+++ GIVEN RECORDS

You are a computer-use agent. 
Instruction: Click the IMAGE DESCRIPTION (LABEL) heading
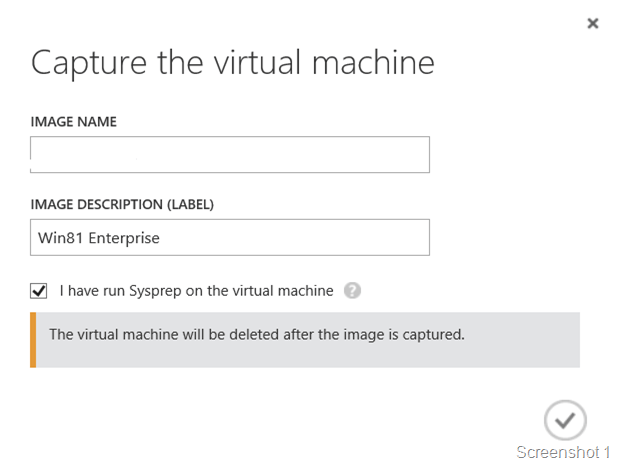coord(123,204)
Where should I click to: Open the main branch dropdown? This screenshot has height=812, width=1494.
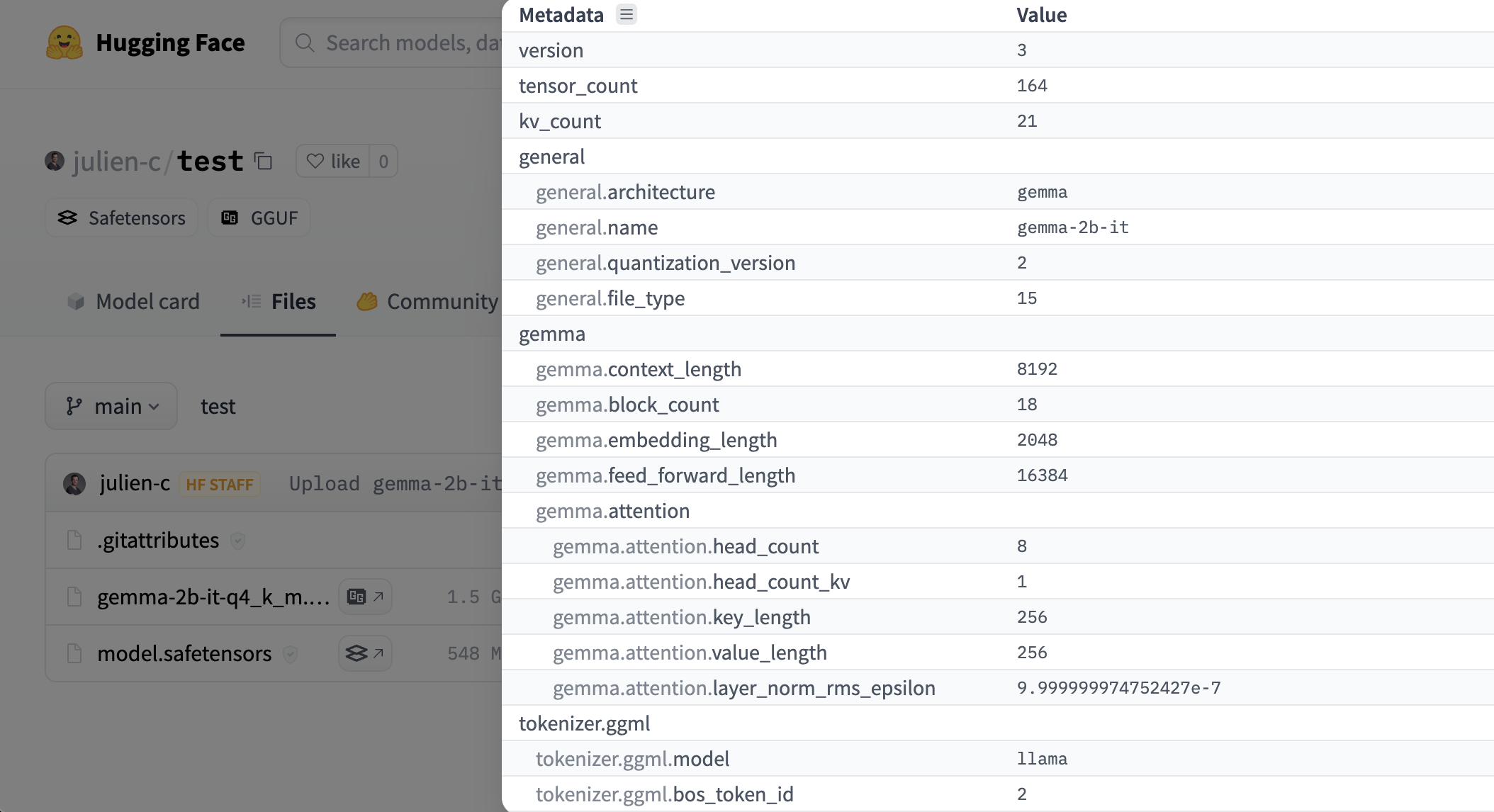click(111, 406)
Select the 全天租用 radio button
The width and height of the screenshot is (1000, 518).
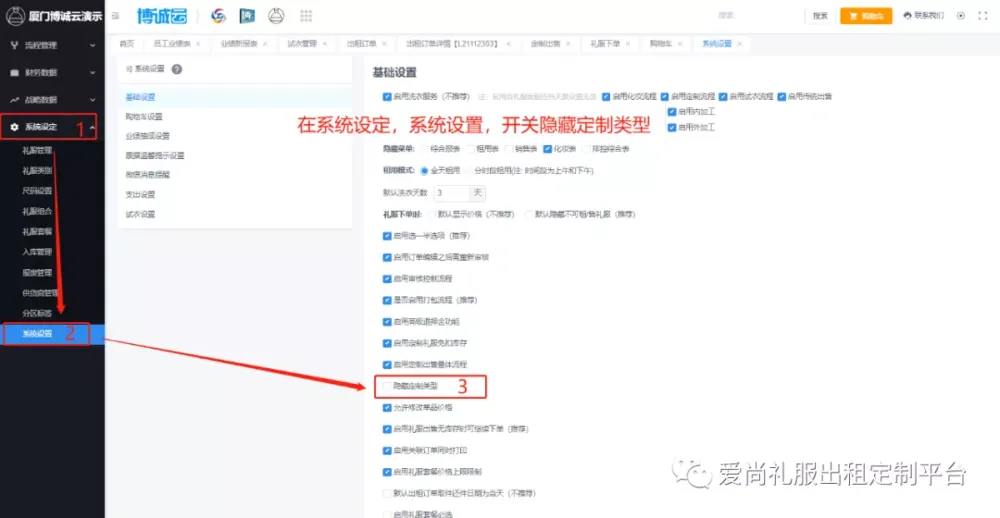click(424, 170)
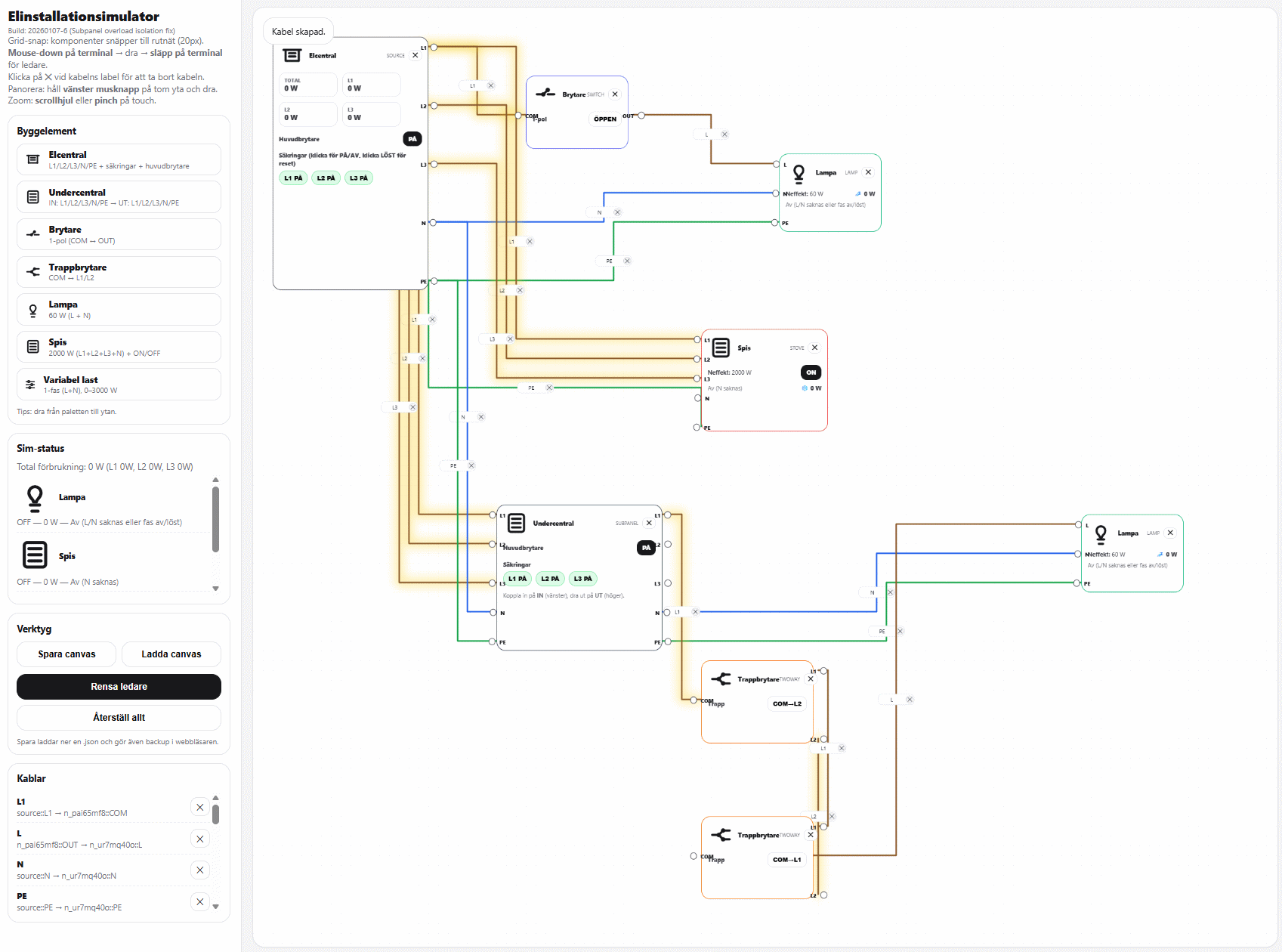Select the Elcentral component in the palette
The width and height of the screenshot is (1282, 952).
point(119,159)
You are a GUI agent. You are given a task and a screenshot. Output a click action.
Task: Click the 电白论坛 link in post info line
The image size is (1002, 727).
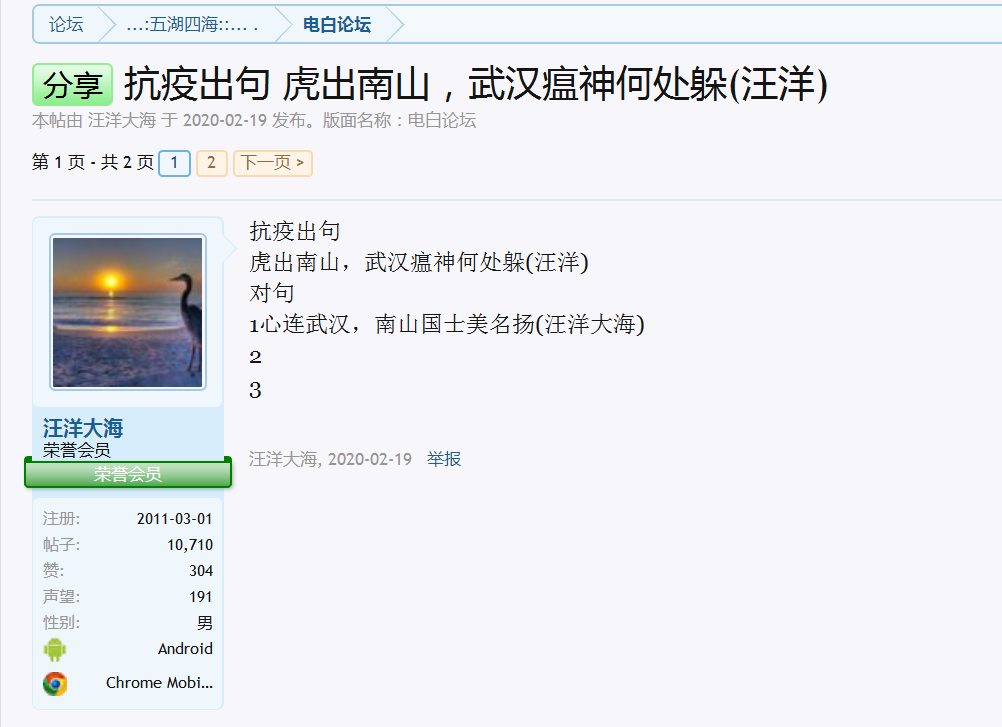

++++++

» TASK:
Arrange each line of the listing above as a numbered list, skipping any blank lines and leaving out the pictures.

» SOLUTION FOR THIS TASK:
1. You are a computer-use agent. 
2. Instruction: Click the IMAGE DESCRIPTION (LABEL) heading
3. coord(123,204)
4. Where should I click to: Open the main branch dropdown? This screenshot has height=812, width=1494.
5. click(111, 406)
6. Select the 全天租用 radio button
7. The width and height of the screenshot is (1000, 518).
8. click(424, 170)
9. Select the Elcentral component in the palette
10. The width and height of the screenshot is (1282, 952).
11. point(119,159)
12. You are a GUI agent. You are given a task and a screenshot. Output a click action.
13. Task: Click the 电白论坛 link in post info line
14. The image size is (1002, 727).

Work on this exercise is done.